You can train models in TrainDB
using this ML model library.
These models can be used to generate synopsis data or to estimate aggregate values in approximate query processing.
- TrainDB
- Python 3.8 or 3.9
- Python virtual environment manager, such as pyenv (optional)
- Packages used by ML models, such as pytorch - install requirements.txt
$> pip install --no-deps -r requirements.txt
You can download TrainDB and this model library in one step by running the following command:
$> git clone --recurse-submodules https://github.com/traindb-project/traindb.git
If you use traindb-model
library with TrainDB
, you can run SQL-like statements via trsql
.
Please refer to the README file in TrainDB.

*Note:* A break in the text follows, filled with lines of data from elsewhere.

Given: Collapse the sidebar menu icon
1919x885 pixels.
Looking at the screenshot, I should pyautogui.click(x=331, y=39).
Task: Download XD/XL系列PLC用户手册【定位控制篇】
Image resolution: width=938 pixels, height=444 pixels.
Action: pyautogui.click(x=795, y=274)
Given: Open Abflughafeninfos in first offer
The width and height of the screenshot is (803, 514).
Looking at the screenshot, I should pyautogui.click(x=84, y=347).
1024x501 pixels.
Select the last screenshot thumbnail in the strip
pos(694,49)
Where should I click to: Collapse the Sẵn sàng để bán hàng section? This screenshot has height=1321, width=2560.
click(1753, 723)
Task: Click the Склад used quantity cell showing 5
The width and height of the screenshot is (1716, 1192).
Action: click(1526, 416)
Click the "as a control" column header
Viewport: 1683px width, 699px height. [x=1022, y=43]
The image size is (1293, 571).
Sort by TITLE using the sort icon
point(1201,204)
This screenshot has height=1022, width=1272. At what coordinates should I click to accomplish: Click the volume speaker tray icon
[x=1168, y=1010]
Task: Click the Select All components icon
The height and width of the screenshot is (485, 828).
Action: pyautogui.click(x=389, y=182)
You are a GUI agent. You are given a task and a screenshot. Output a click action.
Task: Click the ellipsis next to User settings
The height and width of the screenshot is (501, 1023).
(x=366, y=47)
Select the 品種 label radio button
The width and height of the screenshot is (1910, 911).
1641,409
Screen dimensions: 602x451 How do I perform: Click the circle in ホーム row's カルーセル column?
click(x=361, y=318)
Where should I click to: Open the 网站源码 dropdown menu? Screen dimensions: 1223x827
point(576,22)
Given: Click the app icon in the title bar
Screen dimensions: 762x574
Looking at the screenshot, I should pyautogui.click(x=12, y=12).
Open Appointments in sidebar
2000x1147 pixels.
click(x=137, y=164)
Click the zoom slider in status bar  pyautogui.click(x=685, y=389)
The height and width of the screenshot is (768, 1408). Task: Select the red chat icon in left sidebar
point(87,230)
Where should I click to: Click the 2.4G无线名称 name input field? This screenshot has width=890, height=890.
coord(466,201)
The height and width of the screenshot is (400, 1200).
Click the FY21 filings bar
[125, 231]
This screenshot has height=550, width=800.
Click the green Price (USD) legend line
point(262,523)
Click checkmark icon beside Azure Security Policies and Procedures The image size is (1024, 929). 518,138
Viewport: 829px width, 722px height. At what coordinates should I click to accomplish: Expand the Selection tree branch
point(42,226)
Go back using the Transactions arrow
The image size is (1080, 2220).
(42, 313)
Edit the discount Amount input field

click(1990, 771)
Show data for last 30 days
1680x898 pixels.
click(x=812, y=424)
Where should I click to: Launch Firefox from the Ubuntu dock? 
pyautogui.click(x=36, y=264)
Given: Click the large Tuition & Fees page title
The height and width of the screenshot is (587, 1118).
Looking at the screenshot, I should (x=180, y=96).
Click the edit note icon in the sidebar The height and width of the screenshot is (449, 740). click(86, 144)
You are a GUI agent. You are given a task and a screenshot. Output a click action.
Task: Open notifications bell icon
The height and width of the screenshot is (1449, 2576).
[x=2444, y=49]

You can also train models and generate synthetic data using the CLI model runner. For example, you can train a model on the test dataset as follows:
$> python tools/TrainDBCliModelRunner.py train TableGAN models/TableGAN.py \
tests/test_dataset/instacart_small/data.csv \
tests/test_dataset/instacart_small/metadata.json \
output/
epoch 1 step 50 tensor(1.1035, grad_fn=<SubBackward0>) tensor(0.7770, grad_fn=<NegBackward>) None
epoch 1 step 100 tensor(0.8791, grad_fn=<SubBackward0>) tensor(0.9682, grad_fn=<NegBackward>) None
...
$> python tools/TrainDBCliModelRunner.py synopsis TableGAN models/TableGAN.py output 1000 sample.txt
Similarly, you can train inference models and run queries as follows:
$> python tools/TrainDBCliModelRunner.py train RSPN \
models/RSPN.py \
tests/test_dataset/instacart_small/data.csv \
tests/test_dataset/instacart_small/metadata.json \
output/
// SELECT COUNT(*) FROM order_products GROUP BY reordered WHERE add_to_cart_order < 12
$> python tools/TrainDBCliModelRunner.py infer RSPN models/RSPN.py output/ "COUNT(*)" "reordered" "add_to_cart_order < 12"
For demo and detailed explanation, see Notebook.
You can run the test codes directly from the GitHub codespaces. The instructions are the same as mentioned above.